- [GIVEN REQUEST] Recast the data below as a Markdown table with the columns Row and Line, numbering each line and skipping blank ones. Leave the pictures out of the table.

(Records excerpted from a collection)
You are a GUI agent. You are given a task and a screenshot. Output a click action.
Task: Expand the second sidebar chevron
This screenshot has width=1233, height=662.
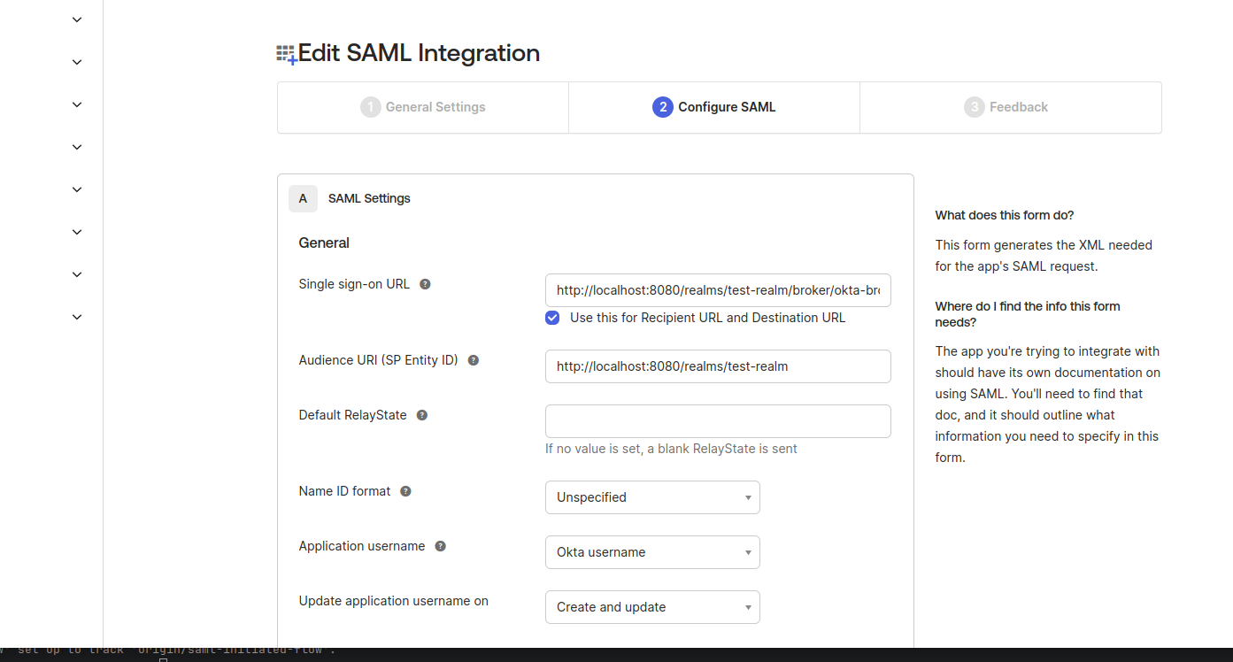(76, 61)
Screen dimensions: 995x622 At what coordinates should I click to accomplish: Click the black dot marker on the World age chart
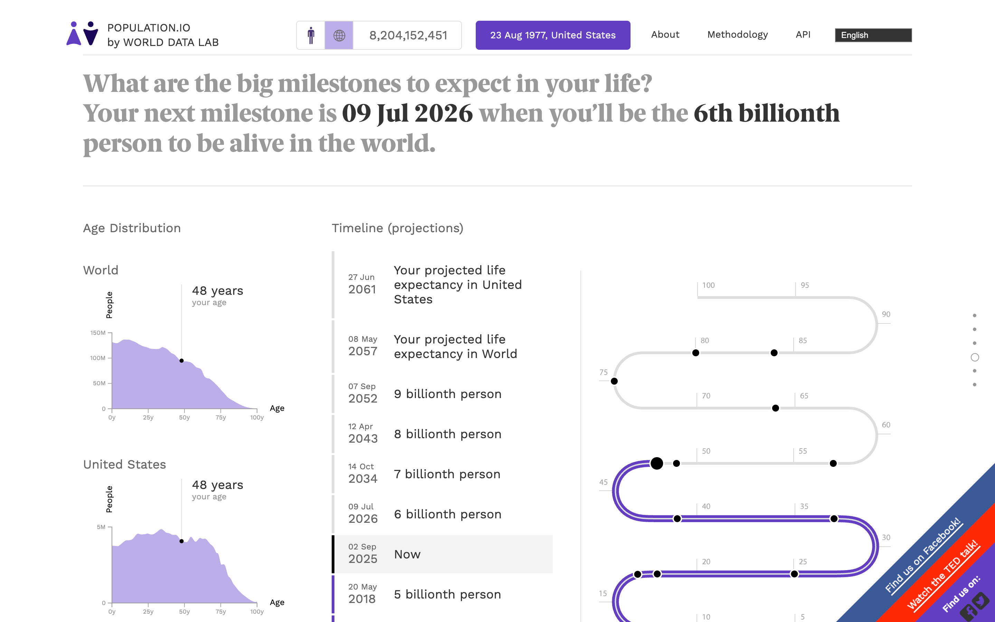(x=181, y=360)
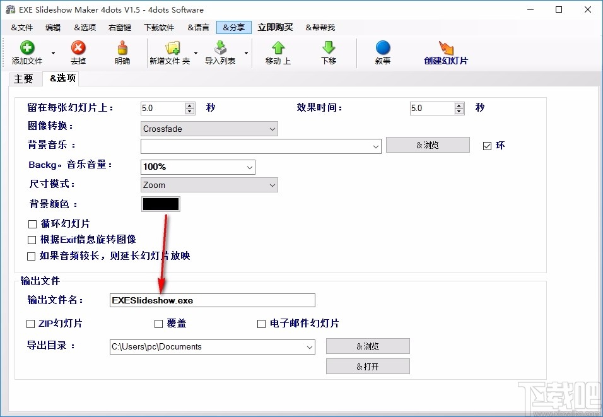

- [THE RESULT]
| Row | Line |
|---|---|
| 1 | You are a GUI agent. You are given a task and a screenshot. Output a click action. |
| 2 | Task: Expand the second sidebar chevron |
| 3 | This screenshot has width=1233, height=662. |
| 4 | (76, 61) |
| 5 | Screen dimensions: 995x622 At what coordinates should I click to accomplish: Click the black dot marker on the World age chart |
| 6 | (x=181, y=360) |